Yeah, so are we (and we even introduce JMAP with the "now you have X
standards" XKCD comic). This is our last resort. We've been pushing the limits
of what's possible with IMAP for years, and we've come to the conclusion that
there's just some things you cannot do efficiently with it.

JMAP is not not just for browsers, though that has been where our focus is so
far. I have partial implementations of JMAP for fetchmail and mutt already
done (I'm just trying to find time to finish them and get them out there).
Yes, JMAP uses JSON for its data encoding and (currently) HTTP for its
transport, but it's not inherently browser-based.

> IMAP works amazingly well if you're using dovecot as a server (including
> search and push e-mail), and CalDAV/CardDAV also work well if your server
> actually implements things properly, and projects like Horde have shown you
> can run and deploy web-based services for them at scale (even though I still
> regret they're using PHP).

The problem is, if you're not using a server like Dovecot or Cyrus that does
implement all the extensions to IMAP that you need to get a modern email
experience, then you're screwed. Ditto if your client doesn't support it. So
we end up in the situation where we have all this stuff that is technically
IMAP-compliant (ie implements RFC 3501) but gives a half-assed experience to
the user.

Worse, if you wake up one morning and decide you want to build some amazing
new experience on top of standards-compliant email, you'll spend the next few
months trying to get your mail client bits working correctly before probably
giving up. Even if you do get it working, you'll still have to work out what
to do against servers that don't support CONDSTORE and QRESYNC. This is why
all these pretty new mail-based apps generally target Gmail exclusively - it's
a known environment.

So that's what JMAP is about. Use it and you get a straightforward protocol
based on tech you probably already know that supports things you expect in
2015, like push, assistance on flaky networks, battery friendly, etc.

> Sure, anything related to DAV has more than a few warts, but my main point
> here is that things like JMAP won't cater to an installed base or deliver
> benefits across the board until they finish filing all the corners.

Do you see anything missing from the spec?

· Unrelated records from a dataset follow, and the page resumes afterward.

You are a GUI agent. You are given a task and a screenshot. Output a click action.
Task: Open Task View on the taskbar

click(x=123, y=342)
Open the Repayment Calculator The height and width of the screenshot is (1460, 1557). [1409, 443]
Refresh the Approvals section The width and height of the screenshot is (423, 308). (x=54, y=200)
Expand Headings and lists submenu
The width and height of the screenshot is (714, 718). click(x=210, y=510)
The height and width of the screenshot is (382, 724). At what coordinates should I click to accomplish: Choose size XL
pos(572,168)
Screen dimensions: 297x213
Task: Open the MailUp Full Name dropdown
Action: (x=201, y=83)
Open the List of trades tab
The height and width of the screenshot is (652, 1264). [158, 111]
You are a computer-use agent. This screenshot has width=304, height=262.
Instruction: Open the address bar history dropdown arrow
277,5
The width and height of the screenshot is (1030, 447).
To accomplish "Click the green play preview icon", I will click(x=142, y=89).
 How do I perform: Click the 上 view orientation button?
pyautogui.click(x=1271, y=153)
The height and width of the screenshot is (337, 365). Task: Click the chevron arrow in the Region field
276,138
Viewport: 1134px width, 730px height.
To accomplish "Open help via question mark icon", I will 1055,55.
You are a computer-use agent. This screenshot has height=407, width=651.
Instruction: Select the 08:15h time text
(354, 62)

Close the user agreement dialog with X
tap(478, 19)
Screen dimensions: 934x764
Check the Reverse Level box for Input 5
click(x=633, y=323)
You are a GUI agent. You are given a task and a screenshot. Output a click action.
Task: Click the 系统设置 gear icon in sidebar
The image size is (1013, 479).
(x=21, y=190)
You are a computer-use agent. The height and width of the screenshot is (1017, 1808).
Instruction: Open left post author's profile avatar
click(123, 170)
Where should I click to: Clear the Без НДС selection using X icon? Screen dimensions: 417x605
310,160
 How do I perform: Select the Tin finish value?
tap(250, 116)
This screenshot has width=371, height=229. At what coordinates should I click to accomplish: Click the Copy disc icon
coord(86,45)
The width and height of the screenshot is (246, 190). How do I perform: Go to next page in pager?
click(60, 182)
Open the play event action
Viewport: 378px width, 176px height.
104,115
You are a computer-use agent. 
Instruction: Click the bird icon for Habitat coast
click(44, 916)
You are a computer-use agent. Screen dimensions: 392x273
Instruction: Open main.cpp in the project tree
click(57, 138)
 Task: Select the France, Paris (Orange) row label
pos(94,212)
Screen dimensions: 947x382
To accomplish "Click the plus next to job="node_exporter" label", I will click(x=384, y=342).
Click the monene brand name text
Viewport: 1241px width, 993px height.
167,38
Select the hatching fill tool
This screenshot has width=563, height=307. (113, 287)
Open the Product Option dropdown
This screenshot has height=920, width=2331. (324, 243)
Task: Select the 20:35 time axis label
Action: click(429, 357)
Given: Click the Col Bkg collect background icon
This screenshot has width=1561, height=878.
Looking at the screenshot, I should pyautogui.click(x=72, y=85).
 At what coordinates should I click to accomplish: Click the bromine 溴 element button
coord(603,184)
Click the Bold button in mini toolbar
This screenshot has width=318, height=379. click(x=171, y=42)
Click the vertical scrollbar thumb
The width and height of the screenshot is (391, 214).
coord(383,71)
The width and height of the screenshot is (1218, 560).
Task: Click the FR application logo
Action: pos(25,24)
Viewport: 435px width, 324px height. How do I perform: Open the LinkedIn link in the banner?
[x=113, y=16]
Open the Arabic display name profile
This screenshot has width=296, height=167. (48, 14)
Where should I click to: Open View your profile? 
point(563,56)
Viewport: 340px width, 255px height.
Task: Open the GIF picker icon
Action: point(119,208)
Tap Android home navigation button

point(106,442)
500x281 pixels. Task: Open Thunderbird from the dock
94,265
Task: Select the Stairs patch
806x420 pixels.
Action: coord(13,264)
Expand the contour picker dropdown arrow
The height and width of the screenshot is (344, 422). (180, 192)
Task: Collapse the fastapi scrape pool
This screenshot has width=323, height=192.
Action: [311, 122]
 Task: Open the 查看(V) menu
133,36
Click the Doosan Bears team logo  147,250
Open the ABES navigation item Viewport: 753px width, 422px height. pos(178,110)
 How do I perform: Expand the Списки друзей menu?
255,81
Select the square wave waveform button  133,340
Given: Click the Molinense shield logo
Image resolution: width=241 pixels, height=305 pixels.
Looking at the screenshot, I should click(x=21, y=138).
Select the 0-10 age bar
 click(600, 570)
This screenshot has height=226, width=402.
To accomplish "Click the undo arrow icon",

We recognise that this doesn't work without everyone supporting it, which is
part of why we're releasing the spec and all this code and talking to every
company with an email product that will listen. This won't work unless
everyone can play and its easy for them to do so. We don't want to own this;
that doesn't help anyone.

I don't know if JMAP will win. Something has to change though, that I'm
convinced of. The web had its revolution (a couple of times). We think its
email's turn.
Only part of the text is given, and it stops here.